[[ TASK MATERIAL, beginning ]]

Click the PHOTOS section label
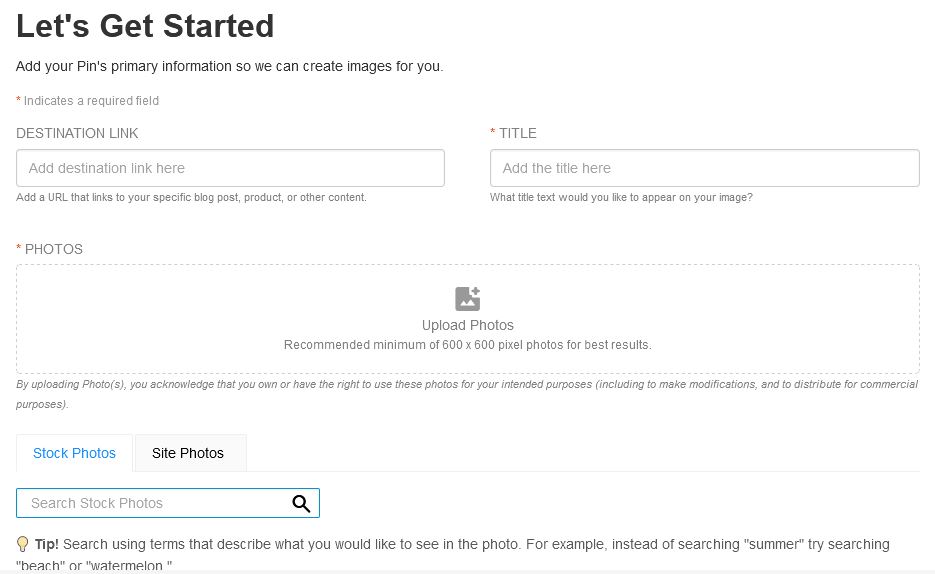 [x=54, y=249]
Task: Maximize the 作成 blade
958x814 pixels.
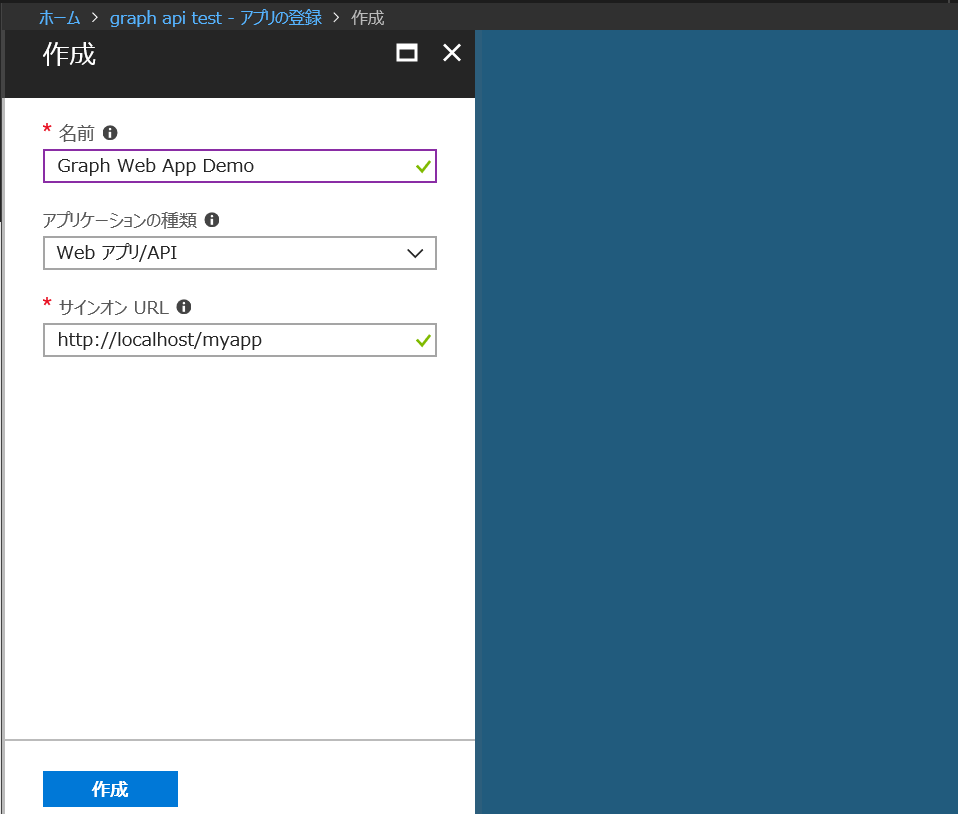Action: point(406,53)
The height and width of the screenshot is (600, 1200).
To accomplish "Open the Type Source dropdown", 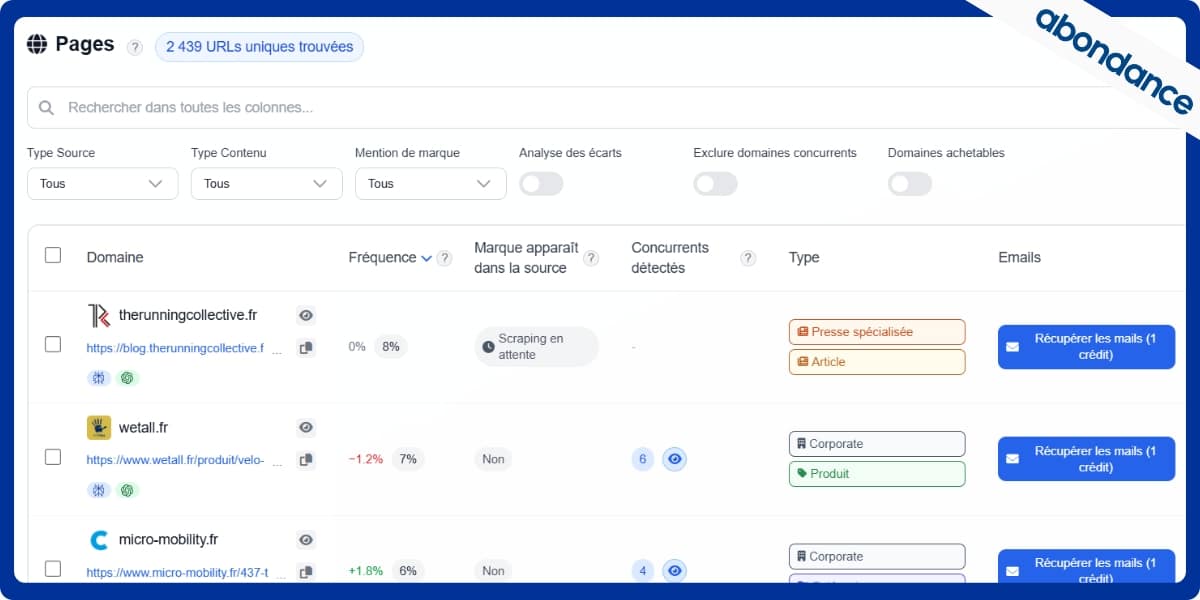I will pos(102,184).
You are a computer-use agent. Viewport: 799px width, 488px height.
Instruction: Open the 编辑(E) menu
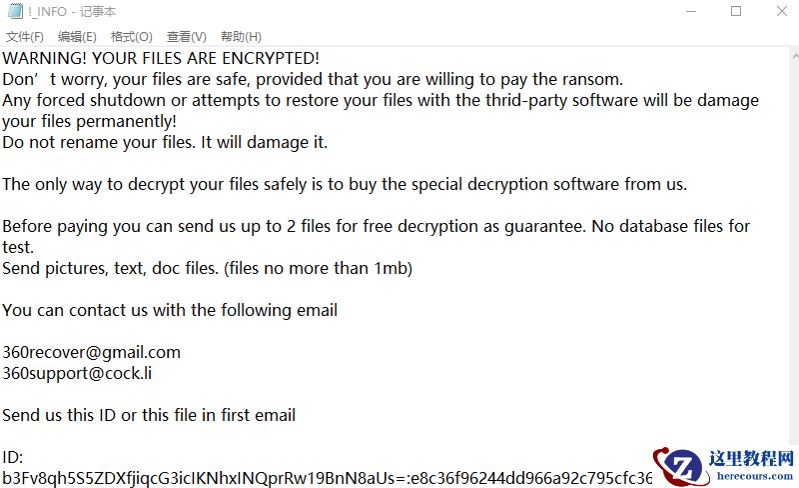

[[ TASK MATERIAL, end ]]

◆ WHAT THE TASK ASKS: Show all lines above containing "height".

◆ RESULT BELOW:
The height and width of the screenshot is (600, 1200).
You are a computer-use agent. Viewport: 799px width, 488px height.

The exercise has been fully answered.